En effet, le 6 septembre 2017, 24 heures avant l’opération, Noël arrive à la clinique des Cèdres d’Échirolles (Isère) où exerce le docteur. Noël souffre « d’une thrombose complète des deux artères fémorales ». « Ces artères étant totalement bouchées, on a pensé que son opération du dos allait être repoussée », confient Mauricette et Cécile.
Mais à la surprise générale, le docteur décide quand même d’opérer, « en concertation avec l’angiologue et l’anesthésiste », affirmera-t-il plus tard. Le 7 septembre 2017, après une arthrodèse (pose de matériel dans sa colonne), Noël se plaint dès son réveil de douleurs à la jambe droite. Rien de grave pour le docteur.
Deux semaines plus tard, le patient souffre de la jambe droite. Le verdict tombe : amputation de sa jambe. Il décède par la suite d’une infection généralisée le 4 novembre. L’épouse avait, selon le journal, évoqué « une erreur médicale » fatale dès le jour des obsèques. Aujourd’hui elle a « la haine contre ceux qui ont engagé cette opération alors que de nombreux facteurs la contre-indiquaient », et se dit prête à porter plainte.

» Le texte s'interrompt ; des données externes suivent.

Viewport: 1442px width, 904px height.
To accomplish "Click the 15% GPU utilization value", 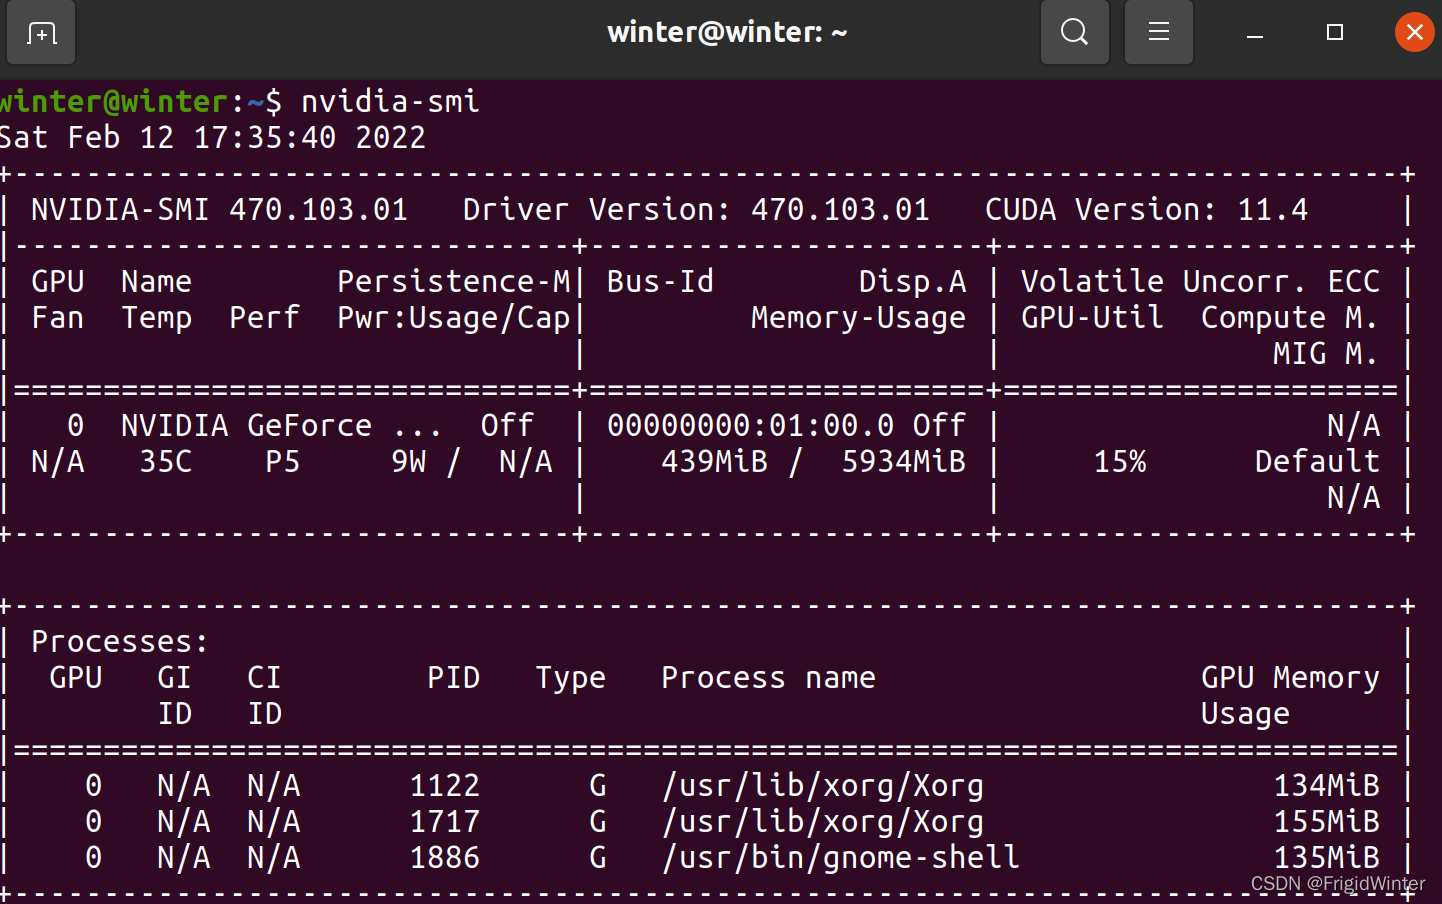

« Après avoir beaucoup souffert, mon papa est décédé dans nos bras le 4 novembre 2017 », confie Cécile. Scandalisée par l’attitude du docteur « Il ne nous a même pas présenté ses condoléances. Avant la mort de mon père, il n’est passé le voir que deux fois en deux mois. Sans cette opération, mon papa serait encore là. On peut donc en vouloir à ce chirurgien si peu scrupuleux vis-à-vis de la santé de ses patients. »
La famille de Noël compte désormais se battre. Pour faire reconnaître la responsabilité du chirurgien et de la clinique des Cèdres. Elle veut porter plainte.
LE PRINCIPE DE LA RESPONSABILITÉ POUR FAUTE
La loi du 4 mars 2002 relative aux droits des patients et à la qualité du système de santé a consacré le principe de la responsabilité pour faute du médecin. La cour de cassation l’avait dégagé en 1936 dans le célèbre arrêt « Mercier »[. En effet, l’article L. 1142-1 I du Code de la santé publique dispose que les professionnels de santé ainsi que tout établissement, service ou organisme dans lesquels sont réalisés des actes individuels de prévention, de diagnostic ou de soins « ne sont responsables des conséquences dommageables d’actes de prévention, de diagnostic ou de soins qu’en cas de faute ».
Autrement dit, la responsabilité d’un médecin n’est pas retenu en principe sauf si ce dernier a commis une faute dans l’exercice de son art. Ou que le patient a subi un dommage et qu’il existe bien un lien de causalité entre la faute du praticien et le dommage.
En l’absence de définition de la notion de faute par le législateur, les tribunaux considèrent qu’une faute simple du médecin suffit pour retenir sa responsabilité. Ils apprécient généralement la faute du médecin. Tout en se référant au comportement qu’aurait eu un médecin normalement compétent se trouvant dans une situation identique.
L’AFFAIRE EST LOIN D’ÊTRE TERMINÉE
C’est alors le premier homicide involontaire reproché au « chirurgien de l’horreur ». Sur la base d’une soixantaine de dossiers, le CNOM lui reproche d’avoir souvent décidé d’opérer sans disposer « de tous les éléments nécessaires » . Ni ne fournir « aucune explication convaincante » sur une trentaine de complications postopératoires. Il a aussi reçu un blâme en avril de l’ordre des médecins de Rhône-Alpes. Son avocat, Bernard Boulloud, a prévu de s’exprimer publiquement ce vendredi.